### Exercise brief
Can you copy the data structures text between "preorder(tree.getRightChild())" and "inorder(tree.getLeftChild())", inclusive, swapping "postorder" for "postOrder"?

* begin Text passage *

Data structures

Tree

def preorder(tree):
    if tree:
        print(tree.getRootVal())
        preorder(tree.getLeftChild())
        preorder(tree.getRightChild())
        
def postorder(tree):
    if tree != None:
        postorder(tree.getLeftChild())
        postorder(tree.getRightChild())
        print(tree.getRootVal())
        
def inorder(tree):
  if tree != None:
      inorder(tree.getLeftChild())
      print(tree.getRootVal())
      inorder(tree.getRightChild())

Binary Search Tree (BST)

https://www.geeksforgeeks.org/binary-search-tree-set-1-search-and-insertion/

# Python program to demonstrate delete operation
# in binary search tree
 
# A Binary Tree Node
class Node:
 
    # Constructor to create a new node
    def __init__(self, key):
        self.key = key 
        self.left = None
        self.right = None
 
 
# A utility function to do inorder traversal of BST
def inorder(root):
    if root is not None:
        inorder(root.left)
        print root.key,
        inorder(root.right)
 
 
# A utility function to insert a new node with given key in BST
def insert( node, key):
 
    # If the tree is empty, return a new node
    if node is None:
        return Node(key)

* end Text passage *
* begin Provided records *

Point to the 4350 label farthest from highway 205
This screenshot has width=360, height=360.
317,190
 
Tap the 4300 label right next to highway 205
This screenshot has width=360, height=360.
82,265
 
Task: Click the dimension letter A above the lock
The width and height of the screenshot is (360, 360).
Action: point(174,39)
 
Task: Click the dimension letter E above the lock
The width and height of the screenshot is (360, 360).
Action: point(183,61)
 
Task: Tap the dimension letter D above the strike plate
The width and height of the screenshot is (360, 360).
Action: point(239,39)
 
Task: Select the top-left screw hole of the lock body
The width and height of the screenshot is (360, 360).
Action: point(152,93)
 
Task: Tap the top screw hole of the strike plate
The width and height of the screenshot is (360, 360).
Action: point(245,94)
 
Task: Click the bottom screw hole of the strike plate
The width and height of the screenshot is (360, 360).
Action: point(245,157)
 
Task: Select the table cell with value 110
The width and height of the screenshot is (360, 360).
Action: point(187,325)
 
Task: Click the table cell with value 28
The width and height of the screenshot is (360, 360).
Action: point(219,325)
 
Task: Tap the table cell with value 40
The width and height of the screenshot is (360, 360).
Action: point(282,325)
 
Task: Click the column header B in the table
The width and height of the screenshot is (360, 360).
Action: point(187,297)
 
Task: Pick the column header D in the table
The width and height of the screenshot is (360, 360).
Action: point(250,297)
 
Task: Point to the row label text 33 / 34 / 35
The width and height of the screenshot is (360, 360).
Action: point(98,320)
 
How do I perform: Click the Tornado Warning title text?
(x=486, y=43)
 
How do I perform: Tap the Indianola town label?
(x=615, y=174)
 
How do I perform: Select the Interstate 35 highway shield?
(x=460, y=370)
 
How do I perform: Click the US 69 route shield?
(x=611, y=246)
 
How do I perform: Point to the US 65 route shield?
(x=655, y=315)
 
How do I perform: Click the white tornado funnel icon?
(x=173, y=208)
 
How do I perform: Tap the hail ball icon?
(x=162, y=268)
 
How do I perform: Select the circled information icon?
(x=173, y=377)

* end Provided records *

### Output for this exercise
preorder(tree.getRightChild())
        
def postOrder(tree):
    if tree != None:
        postOrder(tree.getLeftChild())
        postOrder(tree.getRightChild())
        print(tree.getRootVal())
        
def inorder(tree):
  if tree != None:
      inorder(tree.getLeftChild())